I am running Duplicati on a Windows host and I also want to backup data from 2 Linux machines. To keep everything centralized and to run only one instance of Duplicati, I have written a pre-script for Duplicati on the Windows machine that logs in via SSH to those two Linux machines, creates a gzip tarball of all the data to backup there and copies it over to the Windows machine. Then, those two copied tarballs are part of the regular Duplicati backup.

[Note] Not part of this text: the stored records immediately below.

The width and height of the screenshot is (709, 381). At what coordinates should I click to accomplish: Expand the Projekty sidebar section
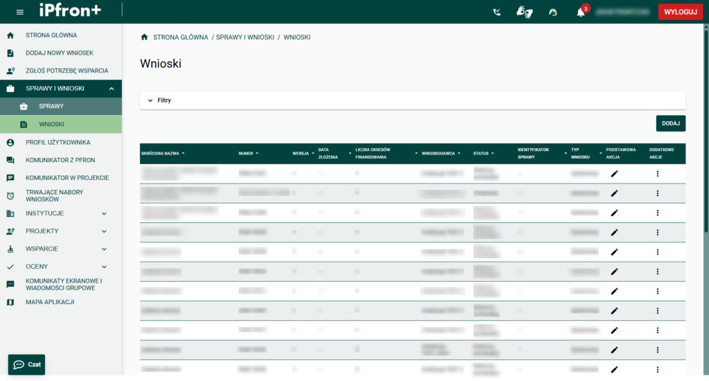104,231
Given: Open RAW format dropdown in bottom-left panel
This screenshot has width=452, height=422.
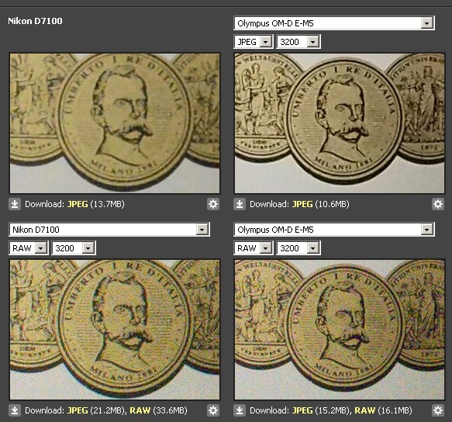Looking at the screenshot, I should 29,248.
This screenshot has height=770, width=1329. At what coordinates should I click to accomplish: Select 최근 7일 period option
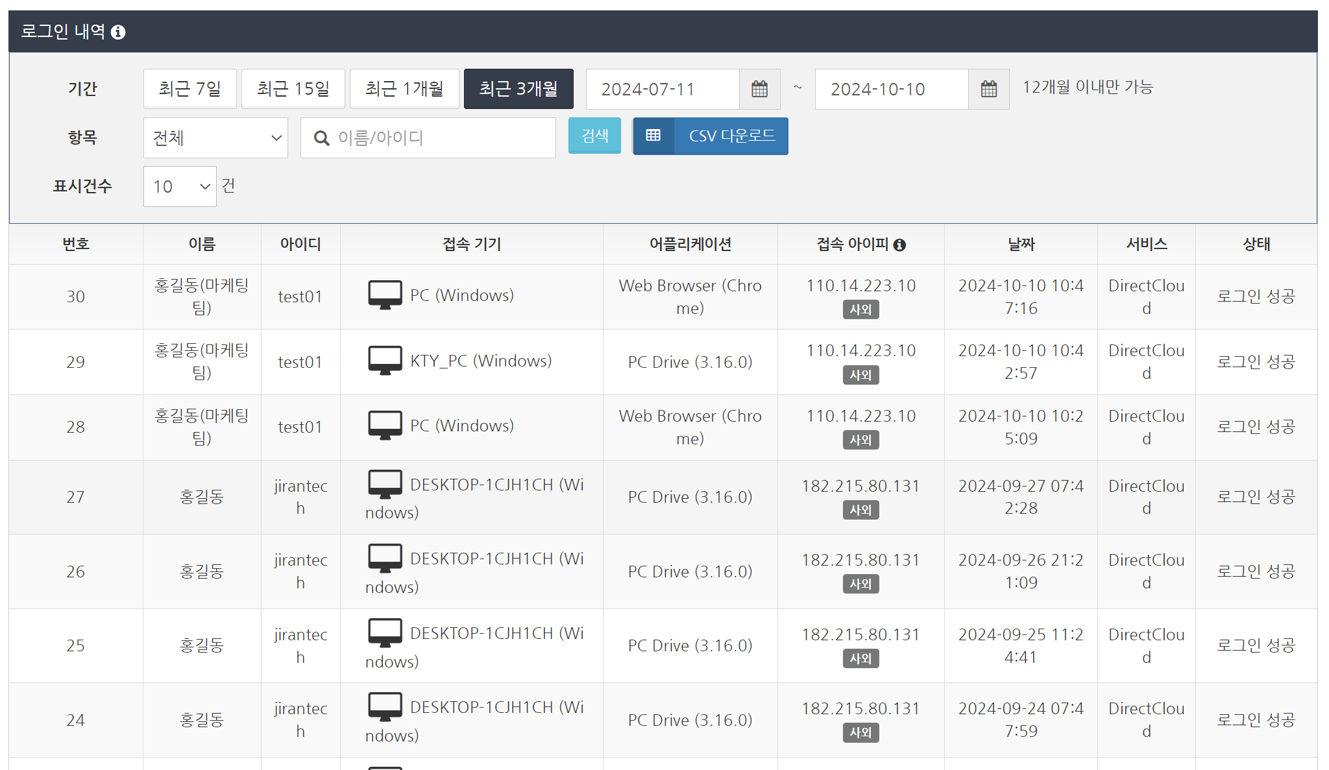[x=189, y=89]
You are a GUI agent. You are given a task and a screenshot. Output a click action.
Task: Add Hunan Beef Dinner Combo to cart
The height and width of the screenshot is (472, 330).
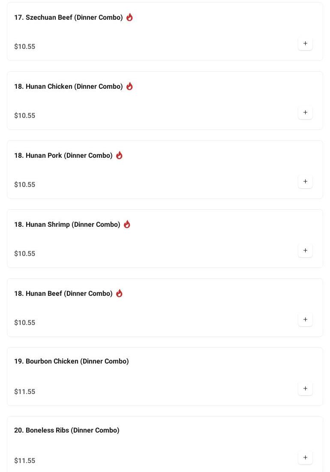point(305,319)
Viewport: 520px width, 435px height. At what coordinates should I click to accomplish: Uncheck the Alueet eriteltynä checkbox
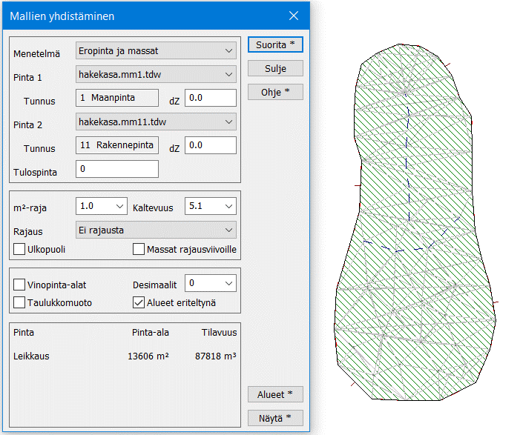[139, 302]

While I am quite happy with that approach, I realized that it might possibly mess up the chance of Duplicati to efficiently reuse blocks in the source data for consecutive backup snapshots, which might result in a larger storage size in the backend.
I am afraid that even small changes in the source data on the Linux machines might lead to binary wise very different tarballs created on the Linux machines. And when the tarballs are different, Duplicati might have problems to find common binary blocks and the opportunities to reuse data will be missed.

So, the question is: is this concern justified?

And if yes, what would be a better approach? I thought about extracting the tarballs on the Windows machine so Duplicati is actually seeing the raw source files, so it will be easier to find reusable blocks in them that did not change compared to the last snapshot.
But the problem is that I would lose Linux file permissions information by extracting the tarball to the Windows NTFS file system, which is not acceptable.

Another idea would be to ditch the approach to have Duplicati only once but to also install it directly on those two Linux machines, so I would end up running 3 Duplicati instances, one one each machine. It would mean every instance would have direct access to the source files (no tarblls involved).
Does not sound to stupid either, right?

So, what is your opinion on this? Thanks guys!

Jojo-1000 · June 6, 2024, 8:29pm

If you are not completely focused on the maximum storage efficiency, I would recommend separate instances with different destination folders for each machine. The restore process can be quite slow and bigger backups are slower, so if you need something it will be faster to recover.

Your current approach depends on how much the data changes, but I think that it will probably use more space than having duplicated destinations in the long run. The tar files are not aligned with the duplicati block size, so adding one bytes to an early file in the archive probably means that all the data afterwards needs to be backed up again. There is no attempt to find duplicated data shifted by less than the block size. Edit: With compression, the data will change completely for any change at all.

Alternatively, you could use a network drive in Windows to access the files, but that will probably mess up the permissions (I am not sure how well this works).